▶ Dataset:

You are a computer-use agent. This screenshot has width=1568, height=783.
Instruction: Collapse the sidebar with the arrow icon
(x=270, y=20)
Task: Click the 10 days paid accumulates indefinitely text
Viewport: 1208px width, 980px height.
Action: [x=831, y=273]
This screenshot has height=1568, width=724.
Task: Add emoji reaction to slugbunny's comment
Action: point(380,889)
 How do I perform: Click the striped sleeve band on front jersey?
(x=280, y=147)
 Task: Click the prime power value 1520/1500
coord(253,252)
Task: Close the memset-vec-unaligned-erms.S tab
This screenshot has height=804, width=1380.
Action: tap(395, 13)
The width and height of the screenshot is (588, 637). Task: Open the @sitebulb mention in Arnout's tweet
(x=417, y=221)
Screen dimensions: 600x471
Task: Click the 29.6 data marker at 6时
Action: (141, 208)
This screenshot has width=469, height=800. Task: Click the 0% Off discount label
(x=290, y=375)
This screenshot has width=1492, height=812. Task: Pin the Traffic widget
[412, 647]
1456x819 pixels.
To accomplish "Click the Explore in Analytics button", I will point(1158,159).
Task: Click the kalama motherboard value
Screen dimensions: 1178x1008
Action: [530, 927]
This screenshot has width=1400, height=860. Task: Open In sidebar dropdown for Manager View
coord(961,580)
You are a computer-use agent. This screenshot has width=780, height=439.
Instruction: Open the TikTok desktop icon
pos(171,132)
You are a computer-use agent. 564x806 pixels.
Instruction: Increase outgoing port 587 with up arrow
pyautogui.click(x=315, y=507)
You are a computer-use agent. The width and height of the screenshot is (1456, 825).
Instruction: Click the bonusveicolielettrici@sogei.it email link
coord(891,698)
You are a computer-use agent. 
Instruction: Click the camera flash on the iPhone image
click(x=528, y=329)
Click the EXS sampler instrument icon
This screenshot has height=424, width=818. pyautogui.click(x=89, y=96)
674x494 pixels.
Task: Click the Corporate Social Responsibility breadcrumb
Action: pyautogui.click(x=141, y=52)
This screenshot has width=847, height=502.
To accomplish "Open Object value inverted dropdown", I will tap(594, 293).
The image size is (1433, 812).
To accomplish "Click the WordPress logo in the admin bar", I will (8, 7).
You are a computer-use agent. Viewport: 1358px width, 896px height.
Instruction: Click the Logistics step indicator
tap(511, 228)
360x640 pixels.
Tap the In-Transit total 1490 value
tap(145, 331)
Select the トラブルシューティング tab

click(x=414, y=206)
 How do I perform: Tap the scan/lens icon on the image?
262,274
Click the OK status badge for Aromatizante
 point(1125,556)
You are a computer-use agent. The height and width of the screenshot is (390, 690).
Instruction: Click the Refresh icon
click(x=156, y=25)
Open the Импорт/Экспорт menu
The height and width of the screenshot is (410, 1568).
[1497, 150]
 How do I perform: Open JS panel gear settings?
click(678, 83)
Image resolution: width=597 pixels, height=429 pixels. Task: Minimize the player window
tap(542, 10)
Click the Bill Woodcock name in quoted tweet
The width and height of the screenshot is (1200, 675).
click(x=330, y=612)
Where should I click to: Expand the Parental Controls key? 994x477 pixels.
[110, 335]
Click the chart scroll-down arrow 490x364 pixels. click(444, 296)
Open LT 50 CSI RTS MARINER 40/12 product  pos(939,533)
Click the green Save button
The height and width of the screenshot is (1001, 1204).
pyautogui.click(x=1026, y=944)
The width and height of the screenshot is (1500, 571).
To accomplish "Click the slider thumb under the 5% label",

▶ Task to complete: Return the records above word for word, beginning with their first line and stopping after the line that contains "will tap(594, 293).".

▶ Result below:
You are a computer-use agent. This screenshot has width=1568, height=783.
Instruction: Collapse the sidebar with the arrow icon
(x=270, y=20)
Task: Click the 10 days paid accumulates indefinitely text
Viewport: 1208px width, 980px height.
Action: [x=831, y=273]
This screenshot has height=1568, width=724.
Task: Add emoji reaction to slugbunny's comment
Action: point(380,889)
 How do I perform: Click the striped sleeve band on front jersey?
(x=280, y=147)
 Task: Click the prime power value 1520/1500
coord(253,252)
Task: Close the memset-vec-unaligned-erms.S tab
This screenshot has height=804, width=1380.
Action: tap(395, 13)
The width and height of the screenshot is (588, 637). Task: Open the @sitebulb mention in Arnout's tweet
(x=417, y=221)
Screen dimensions: 600x471
Task: Click the 29.6 data marker at 6时
Action: (141, 208)
This screenshot has width=469, height=800. Task: Click the 0% Off discount label
(x=290, y=375)
This screenshot has width=1492, height=812. Task: Pin the Traffic widget
[412, 647]
1456x819 pixels.
To accomplish "Click the Explore in Analytics button", I will point(1158,159).
Task: Click the kalama motherboard value
Screen dimensions: 1178x1008
Action: [530, 927]
This screenshot has width=1400, height=860. Task: Open In sidebar dropdown for Manager View
coord(961,580)
You are a computer-use agent. This screenshot has width=780, height=439.
Instruction: Open the TikTok desktop icon
pos(171,132)
You are a computer-use agent. 564x806 pixels.
Instruction: Increase outgoing port 587 with up arrow
pyautogui.click(x=315, y=507)
You are a computer-use agent. The width and height of the screenshot is (1456, 825).
Instruction: Click the bonusveicolielettrici@sogei.it email link
coord(891,698)
You are a computer-use agent. 
Instruction: Click the camera flash on the iPhone image
click(x=528, y=329)
Click the EXS sampler instrument icon
This screenshot has height=424, width=818. pyautogui.click(x=89, y=96)
674x494 pixels.
Task: Click the Corporate Social Responsibility breadcrumb
Action: pyautogui.click(x=141, y=52)
This screenshot has width=847, height=502.
To accomplish "Open Object value inverted dropdown", I will tap(594, 293).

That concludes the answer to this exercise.